Goal => Starting at the line containing "coordinates (906, 452)." and continuing through the last line, present the lines as a Markdown table with the columns "Row" and "Line". Omit any blank lines.

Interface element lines
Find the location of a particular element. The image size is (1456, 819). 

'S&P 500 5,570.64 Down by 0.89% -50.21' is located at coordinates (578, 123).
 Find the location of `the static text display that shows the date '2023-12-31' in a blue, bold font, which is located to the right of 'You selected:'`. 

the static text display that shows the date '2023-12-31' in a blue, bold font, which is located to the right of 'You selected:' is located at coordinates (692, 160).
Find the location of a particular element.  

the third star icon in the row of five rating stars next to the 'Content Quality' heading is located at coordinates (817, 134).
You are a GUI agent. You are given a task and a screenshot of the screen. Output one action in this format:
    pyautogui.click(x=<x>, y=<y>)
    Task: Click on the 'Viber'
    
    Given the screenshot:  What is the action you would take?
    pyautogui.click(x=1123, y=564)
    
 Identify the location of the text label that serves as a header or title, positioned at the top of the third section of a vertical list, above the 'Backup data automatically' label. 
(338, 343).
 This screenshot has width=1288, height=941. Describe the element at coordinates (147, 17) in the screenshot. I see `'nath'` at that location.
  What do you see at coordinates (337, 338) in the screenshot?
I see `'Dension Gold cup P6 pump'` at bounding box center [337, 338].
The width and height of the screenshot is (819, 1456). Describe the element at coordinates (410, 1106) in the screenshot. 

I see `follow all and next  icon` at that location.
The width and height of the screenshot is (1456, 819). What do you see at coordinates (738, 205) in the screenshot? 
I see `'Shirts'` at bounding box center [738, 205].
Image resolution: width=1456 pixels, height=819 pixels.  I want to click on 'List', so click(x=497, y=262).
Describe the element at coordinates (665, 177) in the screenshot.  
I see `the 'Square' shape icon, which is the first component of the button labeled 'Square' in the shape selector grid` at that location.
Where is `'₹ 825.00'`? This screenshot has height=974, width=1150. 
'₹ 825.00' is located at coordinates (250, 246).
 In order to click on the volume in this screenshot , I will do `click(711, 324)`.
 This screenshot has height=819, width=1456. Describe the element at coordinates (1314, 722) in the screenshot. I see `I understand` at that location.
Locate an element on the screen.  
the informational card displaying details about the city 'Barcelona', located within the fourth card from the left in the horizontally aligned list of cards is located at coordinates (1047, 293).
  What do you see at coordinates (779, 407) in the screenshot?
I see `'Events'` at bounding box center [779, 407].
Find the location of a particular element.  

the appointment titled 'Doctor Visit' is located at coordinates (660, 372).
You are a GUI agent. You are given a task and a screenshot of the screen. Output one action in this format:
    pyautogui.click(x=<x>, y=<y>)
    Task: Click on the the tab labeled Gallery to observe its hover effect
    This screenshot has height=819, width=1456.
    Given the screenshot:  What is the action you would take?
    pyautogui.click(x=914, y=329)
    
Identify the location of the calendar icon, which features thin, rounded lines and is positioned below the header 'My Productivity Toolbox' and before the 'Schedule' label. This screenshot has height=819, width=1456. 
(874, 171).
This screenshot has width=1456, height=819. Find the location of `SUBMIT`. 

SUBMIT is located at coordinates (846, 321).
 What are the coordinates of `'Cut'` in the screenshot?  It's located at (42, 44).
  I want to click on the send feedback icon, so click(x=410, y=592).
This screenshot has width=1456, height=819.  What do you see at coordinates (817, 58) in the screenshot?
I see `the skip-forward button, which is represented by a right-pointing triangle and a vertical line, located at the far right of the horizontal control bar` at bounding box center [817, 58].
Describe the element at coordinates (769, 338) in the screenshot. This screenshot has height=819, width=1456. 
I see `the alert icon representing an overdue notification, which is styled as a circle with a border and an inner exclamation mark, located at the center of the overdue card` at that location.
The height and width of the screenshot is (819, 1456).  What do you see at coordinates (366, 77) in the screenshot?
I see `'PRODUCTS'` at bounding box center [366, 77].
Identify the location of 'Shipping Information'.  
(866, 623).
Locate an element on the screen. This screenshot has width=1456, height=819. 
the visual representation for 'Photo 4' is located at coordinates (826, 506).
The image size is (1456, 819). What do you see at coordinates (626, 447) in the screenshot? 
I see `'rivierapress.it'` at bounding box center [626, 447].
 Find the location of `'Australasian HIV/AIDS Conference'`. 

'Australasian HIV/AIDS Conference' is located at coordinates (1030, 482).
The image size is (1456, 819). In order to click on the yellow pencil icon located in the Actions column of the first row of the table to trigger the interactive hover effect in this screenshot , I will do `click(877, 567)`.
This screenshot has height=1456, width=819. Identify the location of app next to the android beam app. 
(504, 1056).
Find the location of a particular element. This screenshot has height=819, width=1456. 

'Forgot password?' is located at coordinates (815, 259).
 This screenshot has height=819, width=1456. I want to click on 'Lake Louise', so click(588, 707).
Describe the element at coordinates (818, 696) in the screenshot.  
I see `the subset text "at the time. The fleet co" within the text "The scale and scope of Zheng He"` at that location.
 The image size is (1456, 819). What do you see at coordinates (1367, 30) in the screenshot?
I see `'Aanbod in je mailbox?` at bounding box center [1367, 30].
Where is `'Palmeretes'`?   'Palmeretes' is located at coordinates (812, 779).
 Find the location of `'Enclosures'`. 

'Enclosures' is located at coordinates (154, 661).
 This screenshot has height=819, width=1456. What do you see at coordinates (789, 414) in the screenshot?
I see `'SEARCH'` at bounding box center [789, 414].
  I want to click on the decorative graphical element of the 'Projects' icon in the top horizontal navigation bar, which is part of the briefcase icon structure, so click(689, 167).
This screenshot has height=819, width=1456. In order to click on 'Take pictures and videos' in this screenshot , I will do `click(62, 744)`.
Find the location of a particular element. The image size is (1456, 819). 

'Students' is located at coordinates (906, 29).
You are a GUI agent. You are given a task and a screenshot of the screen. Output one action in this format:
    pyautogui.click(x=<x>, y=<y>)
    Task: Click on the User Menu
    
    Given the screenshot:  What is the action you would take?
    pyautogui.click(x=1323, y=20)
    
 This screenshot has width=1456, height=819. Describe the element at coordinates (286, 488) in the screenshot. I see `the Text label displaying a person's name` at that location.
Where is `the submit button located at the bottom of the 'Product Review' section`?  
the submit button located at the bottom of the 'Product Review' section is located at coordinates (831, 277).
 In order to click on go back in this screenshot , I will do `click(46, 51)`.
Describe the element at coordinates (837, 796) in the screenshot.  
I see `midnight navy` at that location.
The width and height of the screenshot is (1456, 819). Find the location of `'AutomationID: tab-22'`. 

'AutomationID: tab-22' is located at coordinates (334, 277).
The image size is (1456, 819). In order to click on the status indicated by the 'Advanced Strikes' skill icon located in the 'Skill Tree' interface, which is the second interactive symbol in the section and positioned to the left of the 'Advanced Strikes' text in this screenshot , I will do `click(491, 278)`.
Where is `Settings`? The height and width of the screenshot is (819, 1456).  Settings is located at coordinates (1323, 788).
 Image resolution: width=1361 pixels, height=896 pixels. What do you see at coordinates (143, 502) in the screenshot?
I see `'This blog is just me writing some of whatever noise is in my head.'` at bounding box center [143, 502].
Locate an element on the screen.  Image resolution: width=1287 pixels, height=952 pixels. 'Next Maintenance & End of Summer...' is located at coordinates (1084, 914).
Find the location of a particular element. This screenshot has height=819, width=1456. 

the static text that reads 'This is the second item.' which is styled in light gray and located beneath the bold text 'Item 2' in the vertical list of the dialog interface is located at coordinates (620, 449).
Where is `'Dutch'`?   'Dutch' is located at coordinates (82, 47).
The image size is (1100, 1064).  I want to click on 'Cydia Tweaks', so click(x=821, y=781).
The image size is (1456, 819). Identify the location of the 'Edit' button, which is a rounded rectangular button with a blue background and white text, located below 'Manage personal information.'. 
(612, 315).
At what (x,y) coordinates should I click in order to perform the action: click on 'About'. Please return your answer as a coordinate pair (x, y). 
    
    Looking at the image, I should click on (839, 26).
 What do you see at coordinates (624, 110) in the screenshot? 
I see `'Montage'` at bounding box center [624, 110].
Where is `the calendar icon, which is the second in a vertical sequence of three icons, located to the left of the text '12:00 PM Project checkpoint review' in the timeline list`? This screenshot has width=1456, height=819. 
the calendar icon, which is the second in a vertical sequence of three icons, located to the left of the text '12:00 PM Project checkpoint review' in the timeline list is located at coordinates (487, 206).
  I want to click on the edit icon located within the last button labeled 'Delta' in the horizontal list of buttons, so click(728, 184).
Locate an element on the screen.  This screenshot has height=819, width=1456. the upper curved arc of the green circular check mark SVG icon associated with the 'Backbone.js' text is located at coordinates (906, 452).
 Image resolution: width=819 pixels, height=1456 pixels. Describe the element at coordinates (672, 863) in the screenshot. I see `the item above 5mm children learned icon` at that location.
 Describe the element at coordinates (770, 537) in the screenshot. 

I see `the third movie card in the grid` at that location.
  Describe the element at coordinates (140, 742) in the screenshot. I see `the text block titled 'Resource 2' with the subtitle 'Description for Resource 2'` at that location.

Output of the exercise =>
| Row | Line |
|---|---|
| 1 | Locate an element on the screen.  This screenshot has height=819, width=1456. the upper curved arc of the green circular check mark SVG icon associated with the 'Backbone.js' text is located at coordinates (906, 452). |
| 2 |  Image resolution: width=819 pixels, height=1456 pixels. Describe the element at coordinates (672, 863) in the screenshot. I see `the item above 5mm children learned icon` at that location. |
| 3 |  Describe the element at coordinates (770, 537) in the screenshot.  |
| 4 | I see `the third movie card in the grid` at that location. |
| 5 |   Describe the element at coordinates (140, 742) in the screenshot. I see `the text block titled 'Resource 2' with the subtitle 'Description for Resource 2'` at that location. |